This umbrella project focuses on Offline RL (opens in new tab) algorithmic development in the space of conservative algorithms, i.e. algorithms that constrain the set of candidate policies in such a way that it remains close to the behavioral policy (also called baseline). Our algorithmic contributions to the field have focused more precisely on SPIBB* algorithmic family which offers guarantees on the policy improvement granted by the trained policy as compared to the behavioral policy (see blog post):
- SPIBB [ICML’19] [RL1] provides the seminal algorithm with a theoretical and empirical analysis in the tabular MDP setting. Its motto: Allow change only when you have sufficient evidence that it is for the better.
- Soft-SPIBB [ECML’20] provides a softening of the SPIBB algorithm with a theoretical and empirical analysis in the tabular MDP setting. Its motto: Allow change for the better proportionally to the amount of evidence.
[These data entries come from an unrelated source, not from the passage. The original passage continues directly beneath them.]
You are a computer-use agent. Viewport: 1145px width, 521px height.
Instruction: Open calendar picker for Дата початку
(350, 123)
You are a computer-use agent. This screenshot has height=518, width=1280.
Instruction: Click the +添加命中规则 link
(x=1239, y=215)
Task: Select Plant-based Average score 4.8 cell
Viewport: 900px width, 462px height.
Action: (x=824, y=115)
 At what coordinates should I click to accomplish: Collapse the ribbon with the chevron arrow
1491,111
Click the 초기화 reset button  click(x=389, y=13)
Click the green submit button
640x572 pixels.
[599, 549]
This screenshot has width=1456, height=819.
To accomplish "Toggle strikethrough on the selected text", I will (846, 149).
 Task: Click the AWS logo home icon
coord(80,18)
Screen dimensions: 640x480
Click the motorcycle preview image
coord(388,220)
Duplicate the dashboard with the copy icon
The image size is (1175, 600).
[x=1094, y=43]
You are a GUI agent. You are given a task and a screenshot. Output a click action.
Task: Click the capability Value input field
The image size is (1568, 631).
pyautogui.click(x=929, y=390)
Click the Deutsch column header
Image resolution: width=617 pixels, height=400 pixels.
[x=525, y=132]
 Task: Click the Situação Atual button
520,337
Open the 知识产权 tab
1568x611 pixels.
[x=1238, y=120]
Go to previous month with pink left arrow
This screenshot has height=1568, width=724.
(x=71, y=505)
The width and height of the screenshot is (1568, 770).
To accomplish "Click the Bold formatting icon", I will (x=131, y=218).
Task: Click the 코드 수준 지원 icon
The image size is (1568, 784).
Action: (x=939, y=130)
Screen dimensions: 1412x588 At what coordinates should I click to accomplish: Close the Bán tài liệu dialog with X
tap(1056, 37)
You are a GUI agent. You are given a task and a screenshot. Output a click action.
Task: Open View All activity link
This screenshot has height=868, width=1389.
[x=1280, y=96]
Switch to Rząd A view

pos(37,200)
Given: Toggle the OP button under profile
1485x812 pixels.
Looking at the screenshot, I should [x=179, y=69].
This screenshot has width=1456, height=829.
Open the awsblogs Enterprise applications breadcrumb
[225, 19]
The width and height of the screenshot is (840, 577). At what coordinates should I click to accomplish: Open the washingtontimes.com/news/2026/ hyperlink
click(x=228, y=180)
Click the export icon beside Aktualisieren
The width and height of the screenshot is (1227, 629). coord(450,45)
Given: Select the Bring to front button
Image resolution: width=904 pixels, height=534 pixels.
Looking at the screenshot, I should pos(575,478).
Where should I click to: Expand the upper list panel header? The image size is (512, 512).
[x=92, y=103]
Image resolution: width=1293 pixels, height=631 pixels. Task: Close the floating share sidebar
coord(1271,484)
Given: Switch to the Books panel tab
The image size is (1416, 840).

- Estimated-baseline SPIBB [AAMAS’20] proves that both SPIBB and Soft-SPIBB keep their guarantees when the behavioral policy is not given, but learnt with behavioral cloning.
- Multi-Objective SPIBB [NeurIPS’21] provides an algorithmic, theoretical, and empirical extension to the setting of Multi-Objective RL.
- Deep SPIBB [RLDM’19 + in review (opens in new tab)] algorithmically and empirically studies the adaptation of SPIBB algorithms to complex tasks requiring function approximation.